Written tasks =
(A) Using the Poco album article, decide whether each statement agrees with the text, answering yes or no and quoting the deciding words exactly: (i) The album came out in May 1976. (ii) Al Garth stayed with the band for several years after the recording. (iii) Al Garth is shown on the album cover.
(B) From the Poco album article, list every band member named as pictured on the cover and in the album package photos.
(C) Retype the part of the Poco album article starting at "Poco chronology" and ending at "album's 10 tracks.".
##### Document excerpt
Studio album by Poco
- Released: May 1976
- Studio: Record Plant (Los Angeles, California)
- Genre: Country rock
- Length: 35:35
- Label: ABC
- Producer: Poco, Mark Henry Harman

Poco chronology
| Live (1976) | Rose of Cimarron (1976) | Indian Summer (1977) |

Singles from Rose of Cimarron
- "Rose of Cimarron" Released: October 1976;

= Rose of Cimarron (album) =

Rose of Cimarron is the ninth studio album by the American country rock band Poco, released in 1976.

==Background==
Former Loggins & Messina sax/fiddle player Al Garth joined the band to record this album, but left shortly after due to internal conflicts. On the cover and in photos throughout the album package, the band is depicted as a quartet without Garth (i.e, Paul Cotton, George Grantham, Timothy B. Schmit, and Rusty Young.) Garth is credited with playing on seven of the album's 10 tracks.

The title track became one of the band's signature songs, and was later recorded by Emmylou Harris on her album, Cimarron. The band's old label, Epic Records, released Poco Live just one month before Rose of Cimarron, causing confusion among listeners and helping sales of the former at the expense of the latter.
##########
##### Dataset extract
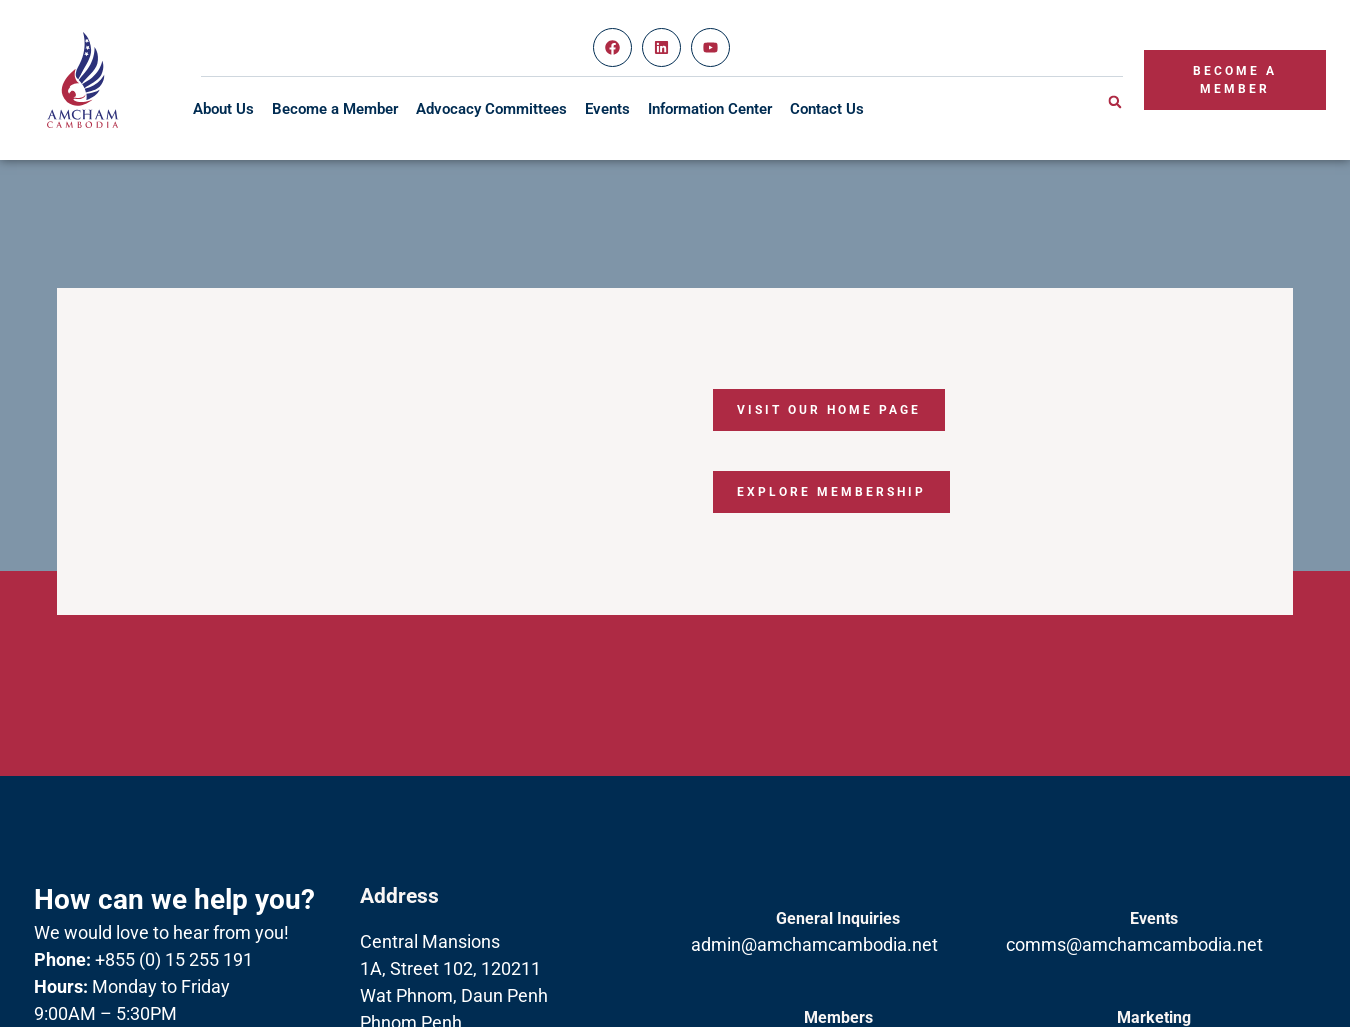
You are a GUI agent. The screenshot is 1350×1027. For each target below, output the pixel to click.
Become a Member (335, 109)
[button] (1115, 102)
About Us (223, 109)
##########
Exercise results =
(A)
(i) Yes: "Released: May 1976"
(ii) No: "but left shortly after due to internal conflicts"
(iii) No: "the band is depicted as a quartet without Garth"

(B) Paul Cotton, George Grantham, Timothy B. Schmit, Rusty Young

(C)
Poco chronology
| Live (1976) | Rose of Cimarron (1976) | Indian Summer (1977) |

Singles from Rose of Cimarron
- "Rose of Cimarron" Released: October 1976;

= Rose of Cimarron (album) =

Rose of Cimarron is the ninth studio album by the American country rock band Poco, released in 1976.

==Background==
Former Loggins & Messina sax/fiddle player Al Garth joined the band to record this album, but left shortly after due to internal conflicts. On the cover and in photos throughout the album package, the band is depicted as a quartet without Garth (i.e, Paul Cotton, George Grantham, Timothy B. Schmit, and Rusty Young.) Garth is credited with playing on seven of the album's 10 tracks.